The inevitability of good girl syndrome
Although I hate to use the word ‘syndrome’, I have written many times about the classic traits of the good girl that I developed as an inevitable outcome of my childhood and education. School is all about finding the right answer and getting that gold star, the pat on the back, and the ‘good girl’ validation from our teachers, parents, and exam results. It is hardly surprising that those of us who thrived on meeting these expectations emerge from the system with a need still to search for the correct answer and to get the gold star validation even as an adult.
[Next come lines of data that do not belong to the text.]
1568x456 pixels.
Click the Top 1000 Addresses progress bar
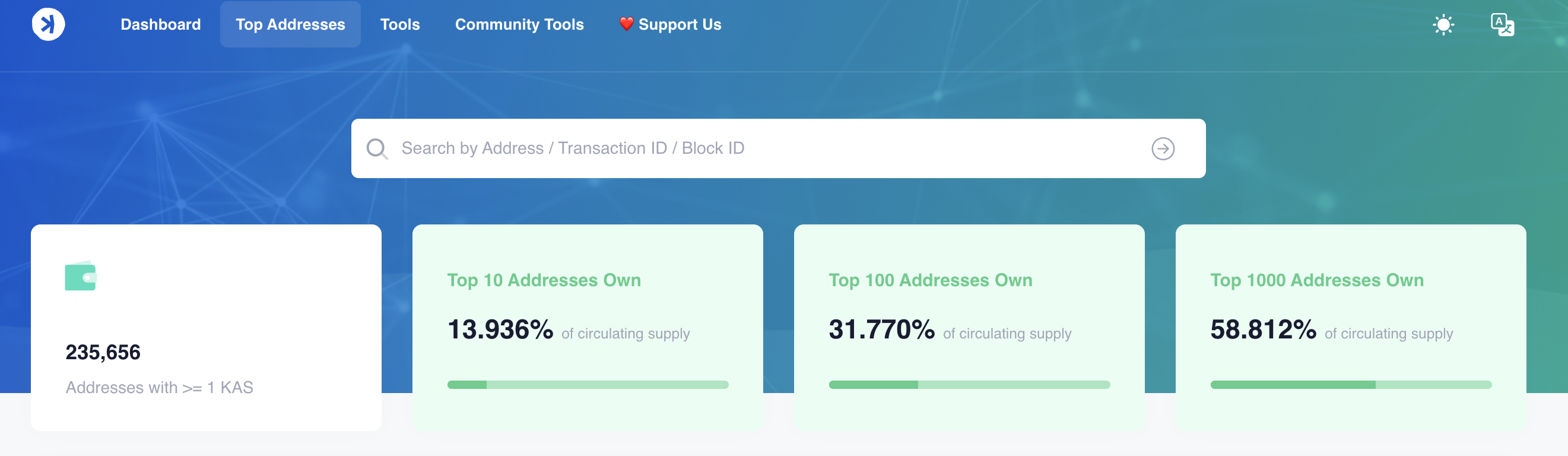tap(1350, 385)
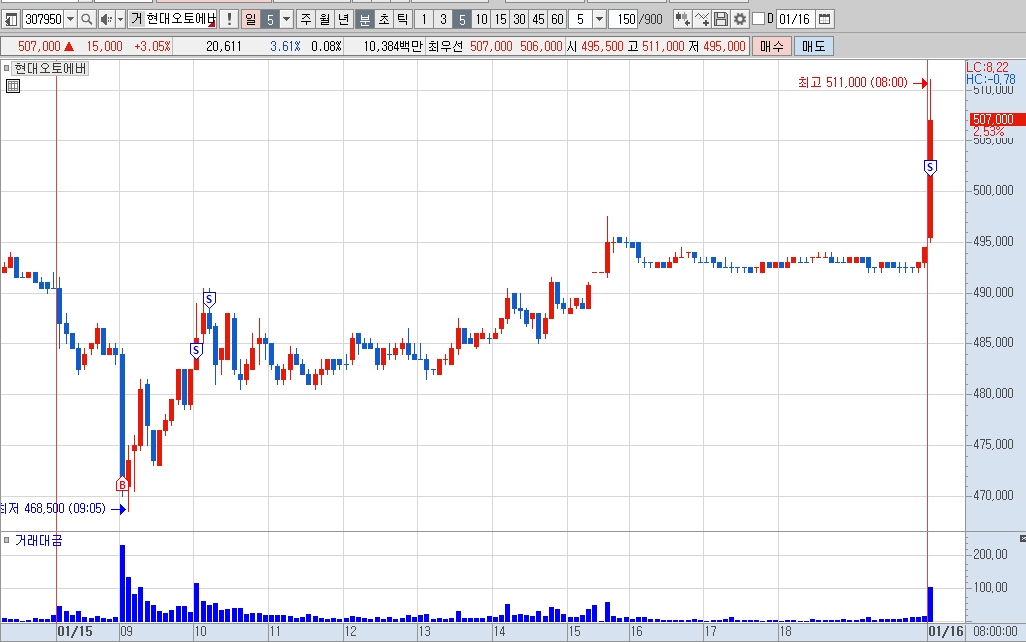Click the exclamation mark info icon
Screen dimensions: 1026x642
[229, 20]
As we will soon experience in the real world, however, life is not about finding the one right answer (in fact, there is no such thing). And, if we wait for that ‘good job’ confirmation from our bosses and peers, we will continue to be driven by those external expectations and pressures – and we may well be waiting for a very long time when that positive feedback is not forthcoming.
The theory of motivation
When it comes to research on the topic of motivation, experts like Maslow and Herzberg have highlighted the ‘hygiene factors’ or the lower levels of the human needs hierarchy in the form of safety and security. They then point to the higher-level needs or ‘motivators’ in the form of esteem, recognition, and opportunities for advancement and personal growth. It’s obvious in today’s context that simply providing a safe working environment and a steady salary is not sufficient to motivate employees to do their best work (and, of course, the absence of job security is hardly going to boost motivation either).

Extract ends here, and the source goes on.